Article published on the 2008-12-02 Latest update 2008-12-03 10:02 TU
The death toll from cholera in Zimbabwe rose to 565 on Wednesday, according to the UN's health organisation, with 12,546 cases of the acute intestinal disease reported nationwide. The capital Harare is the worst-affected area with 177 deaths and 6,448 suspected cases.
The government cut the water supply in order to stop the spread of the disease, but experts fear that lack of water, especially in urban areas, will exacerbate the situation.
"The main problem we have right now is that the mobilisation of people [leaving the capital] is making it extremely complicated to contain the epidemic," says Alex Le Cuziat, the head of mission for aid group Action Against Hunger in Harare.
Cholera has been reported in nine out of 10 provinces throughout the country, with the highest numbers in urban areas, especially the capital.
"Obviously Zimbabwe has a good road network, so people are traveling quite a bit. Now we have cases spreading all around the country, especially towards the south and south-east, towards the bottom of Mozambique," Le Cuziat told RFI.
Unicef reports that there are outbreaks over the border in the South African town in Messina and in Botswana, as well.
The aid agencies are scrambling to try and contain the disease, which has affected upwards of 10,000 countrywide.
Our correspondent in Zimbabwe Ryan Truscott reports that water is back on in the business district of the capital and in a few suburbs, but is trickling out at very low pressure.
"It makes it greatly difficult for the aid agencies who are not normally built on providing infrastructure support," said Bob McCarthy, Unicef's regional advisor for humanitarian assistance.
The relief organisations operating in the country have been distributing water purification kits, and Unicef has been providing 360,000 litres of water per day, along with other aid agencies.
Action Against Hunger has been providing people throughout the country water in bladders, and is looking at means to truck water throughout the country.
"We are calling on people to wash their hands and are providing emergency latrines.
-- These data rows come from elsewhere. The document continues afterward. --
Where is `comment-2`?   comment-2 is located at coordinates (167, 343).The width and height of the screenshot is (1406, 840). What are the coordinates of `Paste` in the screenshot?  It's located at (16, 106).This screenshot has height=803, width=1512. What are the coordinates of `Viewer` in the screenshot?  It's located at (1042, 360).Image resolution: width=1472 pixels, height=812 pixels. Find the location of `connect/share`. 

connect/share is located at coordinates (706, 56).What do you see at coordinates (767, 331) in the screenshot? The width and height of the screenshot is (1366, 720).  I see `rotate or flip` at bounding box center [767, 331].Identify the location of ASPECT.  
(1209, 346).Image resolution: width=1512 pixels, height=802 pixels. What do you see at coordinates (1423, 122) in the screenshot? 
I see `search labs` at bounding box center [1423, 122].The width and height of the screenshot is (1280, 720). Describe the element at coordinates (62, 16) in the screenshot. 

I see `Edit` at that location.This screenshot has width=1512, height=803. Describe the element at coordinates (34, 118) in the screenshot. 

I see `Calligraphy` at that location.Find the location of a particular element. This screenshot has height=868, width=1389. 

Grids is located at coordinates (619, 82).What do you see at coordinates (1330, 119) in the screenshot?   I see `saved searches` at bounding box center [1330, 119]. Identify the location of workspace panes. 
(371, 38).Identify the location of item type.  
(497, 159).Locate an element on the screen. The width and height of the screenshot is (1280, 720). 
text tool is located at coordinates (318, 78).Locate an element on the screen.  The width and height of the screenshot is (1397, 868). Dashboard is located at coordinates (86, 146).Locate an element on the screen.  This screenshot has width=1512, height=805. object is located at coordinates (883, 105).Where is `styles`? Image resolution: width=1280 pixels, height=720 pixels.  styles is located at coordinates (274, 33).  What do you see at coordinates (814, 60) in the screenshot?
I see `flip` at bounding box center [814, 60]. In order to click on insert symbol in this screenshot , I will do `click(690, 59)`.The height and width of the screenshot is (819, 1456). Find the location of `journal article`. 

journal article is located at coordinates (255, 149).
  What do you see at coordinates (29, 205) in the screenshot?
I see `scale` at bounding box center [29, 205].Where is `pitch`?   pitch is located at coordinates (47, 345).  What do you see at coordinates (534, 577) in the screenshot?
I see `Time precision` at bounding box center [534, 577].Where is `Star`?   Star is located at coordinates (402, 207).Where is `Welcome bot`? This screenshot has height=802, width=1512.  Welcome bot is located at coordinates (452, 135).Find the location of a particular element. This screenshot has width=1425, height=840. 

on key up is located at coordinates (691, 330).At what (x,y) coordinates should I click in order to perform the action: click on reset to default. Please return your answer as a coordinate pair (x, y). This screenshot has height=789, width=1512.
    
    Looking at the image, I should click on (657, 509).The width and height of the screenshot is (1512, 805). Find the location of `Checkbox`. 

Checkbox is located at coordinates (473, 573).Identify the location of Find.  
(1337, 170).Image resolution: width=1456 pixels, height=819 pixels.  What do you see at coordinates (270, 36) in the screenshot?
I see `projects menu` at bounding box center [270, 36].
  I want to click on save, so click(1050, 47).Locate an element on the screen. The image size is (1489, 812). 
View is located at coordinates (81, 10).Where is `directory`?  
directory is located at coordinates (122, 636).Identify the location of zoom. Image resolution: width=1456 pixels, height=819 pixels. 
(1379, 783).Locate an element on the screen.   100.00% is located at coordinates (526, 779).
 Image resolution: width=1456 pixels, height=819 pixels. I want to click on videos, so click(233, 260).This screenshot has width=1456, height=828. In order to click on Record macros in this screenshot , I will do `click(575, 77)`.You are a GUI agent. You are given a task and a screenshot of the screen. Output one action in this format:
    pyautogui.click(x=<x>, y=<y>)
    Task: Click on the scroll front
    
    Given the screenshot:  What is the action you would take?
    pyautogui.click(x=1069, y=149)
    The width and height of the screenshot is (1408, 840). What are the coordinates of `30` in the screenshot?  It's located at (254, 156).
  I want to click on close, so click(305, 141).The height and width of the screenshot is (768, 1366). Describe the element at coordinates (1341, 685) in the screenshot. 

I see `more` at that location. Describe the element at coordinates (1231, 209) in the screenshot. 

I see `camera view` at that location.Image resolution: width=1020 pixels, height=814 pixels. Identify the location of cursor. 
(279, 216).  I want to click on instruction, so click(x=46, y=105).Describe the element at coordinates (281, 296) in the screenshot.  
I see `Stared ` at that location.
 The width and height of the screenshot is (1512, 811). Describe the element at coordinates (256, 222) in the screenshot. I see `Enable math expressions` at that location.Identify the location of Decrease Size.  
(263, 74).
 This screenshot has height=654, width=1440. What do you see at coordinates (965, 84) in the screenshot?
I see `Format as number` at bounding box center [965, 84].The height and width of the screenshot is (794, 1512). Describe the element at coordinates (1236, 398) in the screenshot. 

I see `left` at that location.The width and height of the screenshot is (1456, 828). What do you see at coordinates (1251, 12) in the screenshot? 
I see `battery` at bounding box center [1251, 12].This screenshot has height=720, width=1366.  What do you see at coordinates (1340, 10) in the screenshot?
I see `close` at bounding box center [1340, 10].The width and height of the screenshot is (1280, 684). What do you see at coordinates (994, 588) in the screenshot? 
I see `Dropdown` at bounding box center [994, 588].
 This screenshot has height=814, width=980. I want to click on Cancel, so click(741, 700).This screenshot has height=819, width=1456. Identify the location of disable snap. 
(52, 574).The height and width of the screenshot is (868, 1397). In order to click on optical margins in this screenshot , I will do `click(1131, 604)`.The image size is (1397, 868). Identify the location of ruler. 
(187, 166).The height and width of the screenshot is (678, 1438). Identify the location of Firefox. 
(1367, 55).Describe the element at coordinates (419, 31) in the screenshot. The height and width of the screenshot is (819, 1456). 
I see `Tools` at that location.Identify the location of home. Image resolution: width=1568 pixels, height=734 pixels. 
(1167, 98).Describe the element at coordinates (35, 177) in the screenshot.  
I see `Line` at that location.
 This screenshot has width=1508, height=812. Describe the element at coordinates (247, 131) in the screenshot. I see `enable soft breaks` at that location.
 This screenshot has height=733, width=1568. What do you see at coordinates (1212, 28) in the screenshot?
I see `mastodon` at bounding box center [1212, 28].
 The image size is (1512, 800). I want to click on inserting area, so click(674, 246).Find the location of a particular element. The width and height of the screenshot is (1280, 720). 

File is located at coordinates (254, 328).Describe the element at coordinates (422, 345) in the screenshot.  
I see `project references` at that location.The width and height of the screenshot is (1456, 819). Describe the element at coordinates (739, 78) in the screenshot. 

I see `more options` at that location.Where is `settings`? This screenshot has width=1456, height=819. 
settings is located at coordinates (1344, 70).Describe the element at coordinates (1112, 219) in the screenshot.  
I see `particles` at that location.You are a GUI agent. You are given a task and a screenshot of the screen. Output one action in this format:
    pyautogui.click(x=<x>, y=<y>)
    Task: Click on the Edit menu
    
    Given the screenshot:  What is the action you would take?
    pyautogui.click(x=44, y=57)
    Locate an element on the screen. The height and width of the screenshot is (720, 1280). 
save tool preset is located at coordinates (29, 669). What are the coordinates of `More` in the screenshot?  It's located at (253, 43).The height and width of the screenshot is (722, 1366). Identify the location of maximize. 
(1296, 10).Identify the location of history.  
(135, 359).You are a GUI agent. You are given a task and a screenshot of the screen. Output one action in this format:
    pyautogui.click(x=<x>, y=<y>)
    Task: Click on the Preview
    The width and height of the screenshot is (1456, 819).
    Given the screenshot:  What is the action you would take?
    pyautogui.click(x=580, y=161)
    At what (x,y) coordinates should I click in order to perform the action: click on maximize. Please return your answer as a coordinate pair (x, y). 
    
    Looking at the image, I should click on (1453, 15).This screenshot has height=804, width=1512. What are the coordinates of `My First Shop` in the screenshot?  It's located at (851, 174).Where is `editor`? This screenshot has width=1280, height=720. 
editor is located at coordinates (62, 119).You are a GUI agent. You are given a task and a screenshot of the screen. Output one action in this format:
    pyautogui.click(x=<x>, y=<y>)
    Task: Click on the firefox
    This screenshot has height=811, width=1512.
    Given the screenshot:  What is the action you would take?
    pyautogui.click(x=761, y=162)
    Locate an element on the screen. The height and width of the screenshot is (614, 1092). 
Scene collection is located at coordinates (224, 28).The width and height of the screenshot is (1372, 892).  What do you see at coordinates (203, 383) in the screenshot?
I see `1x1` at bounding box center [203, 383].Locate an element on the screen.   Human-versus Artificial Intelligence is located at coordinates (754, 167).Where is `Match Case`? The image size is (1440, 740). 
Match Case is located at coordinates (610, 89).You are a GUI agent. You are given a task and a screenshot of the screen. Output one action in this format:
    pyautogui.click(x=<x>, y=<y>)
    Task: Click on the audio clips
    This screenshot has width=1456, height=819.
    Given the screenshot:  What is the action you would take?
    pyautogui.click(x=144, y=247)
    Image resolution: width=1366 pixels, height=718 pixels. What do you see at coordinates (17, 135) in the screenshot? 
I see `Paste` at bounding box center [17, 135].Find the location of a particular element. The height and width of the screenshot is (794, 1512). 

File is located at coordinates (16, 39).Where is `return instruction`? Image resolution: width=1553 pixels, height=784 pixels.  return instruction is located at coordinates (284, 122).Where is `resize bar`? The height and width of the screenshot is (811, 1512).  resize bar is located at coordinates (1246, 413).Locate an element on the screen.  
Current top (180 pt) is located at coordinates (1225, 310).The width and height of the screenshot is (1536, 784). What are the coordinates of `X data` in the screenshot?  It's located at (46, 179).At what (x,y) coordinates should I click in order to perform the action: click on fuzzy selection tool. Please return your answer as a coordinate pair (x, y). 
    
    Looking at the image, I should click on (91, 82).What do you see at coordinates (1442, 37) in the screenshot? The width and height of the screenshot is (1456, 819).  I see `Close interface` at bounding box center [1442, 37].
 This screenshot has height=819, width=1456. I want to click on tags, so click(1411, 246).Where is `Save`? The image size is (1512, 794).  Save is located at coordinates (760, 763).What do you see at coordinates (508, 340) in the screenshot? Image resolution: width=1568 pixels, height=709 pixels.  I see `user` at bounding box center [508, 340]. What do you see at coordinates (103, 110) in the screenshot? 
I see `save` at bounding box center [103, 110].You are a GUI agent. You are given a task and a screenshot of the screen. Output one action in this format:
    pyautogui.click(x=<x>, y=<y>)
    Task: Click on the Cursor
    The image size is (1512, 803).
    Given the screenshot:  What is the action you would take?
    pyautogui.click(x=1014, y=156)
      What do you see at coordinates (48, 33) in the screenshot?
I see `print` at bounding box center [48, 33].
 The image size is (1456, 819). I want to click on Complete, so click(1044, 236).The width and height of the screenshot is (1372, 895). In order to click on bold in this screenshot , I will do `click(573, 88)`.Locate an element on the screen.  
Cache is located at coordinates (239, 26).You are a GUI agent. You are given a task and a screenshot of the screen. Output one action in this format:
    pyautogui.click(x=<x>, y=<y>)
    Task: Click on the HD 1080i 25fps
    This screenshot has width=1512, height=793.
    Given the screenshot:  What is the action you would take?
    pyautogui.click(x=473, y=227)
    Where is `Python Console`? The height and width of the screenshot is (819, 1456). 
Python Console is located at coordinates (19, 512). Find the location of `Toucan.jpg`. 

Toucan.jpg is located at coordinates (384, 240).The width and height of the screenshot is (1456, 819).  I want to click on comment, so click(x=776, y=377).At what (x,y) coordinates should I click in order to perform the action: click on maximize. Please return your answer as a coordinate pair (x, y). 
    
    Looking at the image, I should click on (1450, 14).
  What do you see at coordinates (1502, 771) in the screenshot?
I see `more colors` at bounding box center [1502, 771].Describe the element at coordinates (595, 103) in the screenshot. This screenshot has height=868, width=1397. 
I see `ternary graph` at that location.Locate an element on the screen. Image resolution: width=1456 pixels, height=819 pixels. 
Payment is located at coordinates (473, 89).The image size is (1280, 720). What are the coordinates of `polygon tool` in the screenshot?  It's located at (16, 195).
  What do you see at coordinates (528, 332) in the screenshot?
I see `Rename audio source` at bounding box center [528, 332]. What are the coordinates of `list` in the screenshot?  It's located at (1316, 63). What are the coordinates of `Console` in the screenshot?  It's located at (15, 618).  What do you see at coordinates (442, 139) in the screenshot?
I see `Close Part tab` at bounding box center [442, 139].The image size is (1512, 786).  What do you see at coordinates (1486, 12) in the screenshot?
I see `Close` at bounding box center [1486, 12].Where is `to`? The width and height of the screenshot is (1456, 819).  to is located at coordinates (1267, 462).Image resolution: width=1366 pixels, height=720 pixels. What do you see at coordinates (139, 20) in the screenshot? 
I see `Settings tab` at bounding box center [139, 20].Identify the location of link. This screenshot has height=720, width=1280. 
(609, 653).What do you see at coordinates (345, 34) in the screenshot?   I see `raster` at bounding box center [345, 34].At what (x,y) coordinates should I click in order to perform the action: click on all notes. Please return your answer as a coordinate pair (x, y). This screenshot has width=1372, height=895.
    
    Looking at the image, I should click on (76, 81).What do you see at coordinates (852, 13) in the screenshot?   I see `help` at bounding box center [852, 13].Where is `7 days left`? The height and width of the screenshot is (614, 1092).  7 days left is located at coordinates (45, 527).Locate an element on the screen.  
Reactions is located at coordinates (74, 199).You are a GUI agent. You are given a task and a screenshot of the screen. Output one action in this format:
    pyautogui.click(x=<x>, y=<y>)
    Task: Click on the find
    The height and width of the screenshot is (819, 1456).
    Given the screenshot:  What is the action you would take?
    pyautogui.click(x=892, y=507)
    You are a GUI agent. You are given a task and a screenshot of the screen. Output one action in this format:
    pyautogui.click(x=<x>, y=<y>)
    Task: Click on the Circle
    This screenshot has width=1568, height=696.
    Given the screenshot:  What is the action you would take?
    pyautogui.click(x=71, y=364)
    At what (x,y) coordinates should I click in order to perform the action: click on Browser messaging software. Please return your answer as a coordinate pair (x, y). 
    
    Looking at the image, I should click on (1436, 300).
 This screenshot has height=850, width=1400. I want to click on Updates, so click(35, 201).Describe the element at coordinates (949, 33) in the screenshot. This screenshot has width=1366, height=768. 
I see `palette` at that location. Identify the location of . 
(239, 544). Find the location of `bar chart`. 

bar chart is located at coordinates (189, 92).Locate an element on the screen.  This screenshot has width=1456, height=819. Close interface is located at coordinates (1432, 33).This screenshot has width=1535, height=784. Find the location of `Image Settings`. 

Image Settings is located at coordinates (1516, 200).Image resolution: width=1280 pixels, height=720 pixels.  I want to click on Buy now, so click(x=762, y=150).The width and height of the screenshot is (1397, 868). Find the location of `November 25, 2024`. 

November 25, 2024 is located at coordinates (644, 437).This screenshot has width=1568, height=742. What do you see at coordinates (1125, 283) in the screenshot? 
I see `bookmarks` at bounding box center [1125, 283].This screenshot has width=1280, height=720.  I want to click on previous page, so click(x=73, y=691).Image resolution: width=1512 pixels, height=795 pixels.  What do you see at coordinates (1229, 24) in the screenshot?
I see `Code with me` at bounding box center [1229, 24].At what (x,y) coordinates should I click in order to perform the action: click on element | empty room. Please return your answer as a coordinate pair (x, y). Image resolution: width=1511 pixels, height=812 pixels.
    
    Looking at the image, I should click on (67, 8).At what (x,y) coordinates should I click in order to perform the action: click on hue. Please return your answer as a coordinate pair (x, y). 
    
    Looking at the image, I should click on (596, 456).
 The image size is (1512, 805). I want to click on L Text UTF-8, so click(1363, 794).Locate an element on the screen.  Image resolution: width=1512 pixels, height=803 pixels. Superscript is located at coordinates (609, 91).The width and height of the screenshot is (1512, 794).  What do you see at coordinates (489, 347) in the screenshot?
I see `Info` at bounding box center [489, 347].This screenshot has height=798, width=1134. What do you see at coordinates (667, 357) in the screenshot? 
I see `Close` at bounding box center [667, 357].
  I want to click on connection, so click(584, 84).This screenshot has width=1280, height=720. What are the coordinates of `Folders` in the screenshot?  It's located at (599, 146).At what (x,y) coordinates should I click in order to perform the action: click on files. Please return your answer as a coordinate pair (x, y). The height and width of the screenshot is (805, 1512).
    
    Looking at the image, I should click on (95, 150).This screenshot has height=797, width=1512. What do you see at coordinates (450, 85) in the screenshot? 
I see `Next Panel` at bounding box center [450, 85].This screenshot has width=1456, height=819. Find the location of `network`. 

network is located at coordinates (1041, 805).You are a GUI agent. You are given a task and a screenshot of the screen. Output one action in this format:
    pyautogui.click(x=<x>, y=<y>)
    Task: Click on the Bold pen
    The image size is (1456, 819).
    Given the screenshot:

We're cleaning up human waste and whatever we can do in terms of sewage," says Le Cuziat.
The waterborne disease is easily spread through personal contact, including shaking hands with others.
The water may be back on, but water cuts in Zimbabwe have been a part of daily life for the past six months, says Le Cuziat.
"People need safe drinking water, and they are going to look at alternate sources," said McCarthy. "We know the alternate source options are very poor. What we are trying to do with our partners is to purify the sources that are there."
According to state media, the Zimbabwe National Water Authority (Zinwa) failed to find chemicals to treat the water supply.
"Unfortunately this outbreak is the most visible symptom of collapsed social services in the country," said McCarthy. "In this kind of situation, children are the most vulnerable."